**Goal:**
Change "Date Range" to "Time Range" in the rows below and rewrite all of them, leaving everything else the same.

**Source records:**
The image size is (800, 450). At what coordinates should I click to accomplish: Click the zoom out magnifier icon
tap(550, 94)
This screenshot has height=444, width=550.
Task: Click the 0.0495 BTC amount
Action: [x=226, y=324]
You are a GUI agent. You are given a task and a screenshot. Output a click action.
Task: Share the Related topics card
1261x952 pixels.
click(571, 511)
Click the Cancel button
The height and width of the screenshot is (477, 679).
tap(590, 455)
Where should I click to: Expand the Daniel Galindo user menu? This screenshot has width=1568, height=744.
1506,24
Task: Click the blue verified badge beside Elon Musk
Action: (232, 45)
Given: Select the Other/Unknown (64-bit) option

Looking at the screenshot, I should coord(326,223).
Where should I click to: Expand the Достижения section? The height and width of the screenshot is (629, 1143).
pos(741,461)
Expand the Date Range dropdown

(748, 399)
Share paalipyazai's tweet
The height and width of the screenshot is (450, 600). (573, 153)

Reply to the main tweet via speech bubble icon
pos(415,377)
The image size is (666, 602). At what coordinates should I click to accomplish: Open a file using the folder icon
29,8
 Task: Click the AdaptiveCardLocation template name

**Finished exercise:**
The image size is (800, 450). At what coordinates should I click to accomplish: Click the zoom out magnifier icon
tap(550, 94)
This screenshot has height=444, width=550.
Task: Click the 0.0495 BTC amount
Action: [x=226, y=324]
You are a GUI agent. You are given a task and a screenshot. Output a click action.
Task: Share the Related topics card
1261x952 pixels.
click(571, 511)
Click the Cancel button
The height and width of the screenshot is (477, 679).
tap(590, 455)
Where should I click to: Expand the Daniel Galindo user menu? This screenshot has width=1568, height=744.
1506,24
Task: Click the blue verified badge beside Elon Musk
Action: (232, 45)
Given: Select the Other/Unknown (64-bit) option

Looking at the screenshot, I should coord(326,223).
Where should I click to: Expand the Достижения section? The height and width of the screenshot is (629, 1143).
pos(741,461)
Expand the Time Range dropdown

(748, 399)
Share paalipyazai's tweet
The height and width of the screenshot is (450, 600). (573, 153)

Reply to the main tweet via speech bubble icon
pos(415,377)
The image size is (666, 602). At what coordinates should I click to accomplish: Open a file using the folder icon
29,8
 Task: Click the AdaptiveCardLocation template name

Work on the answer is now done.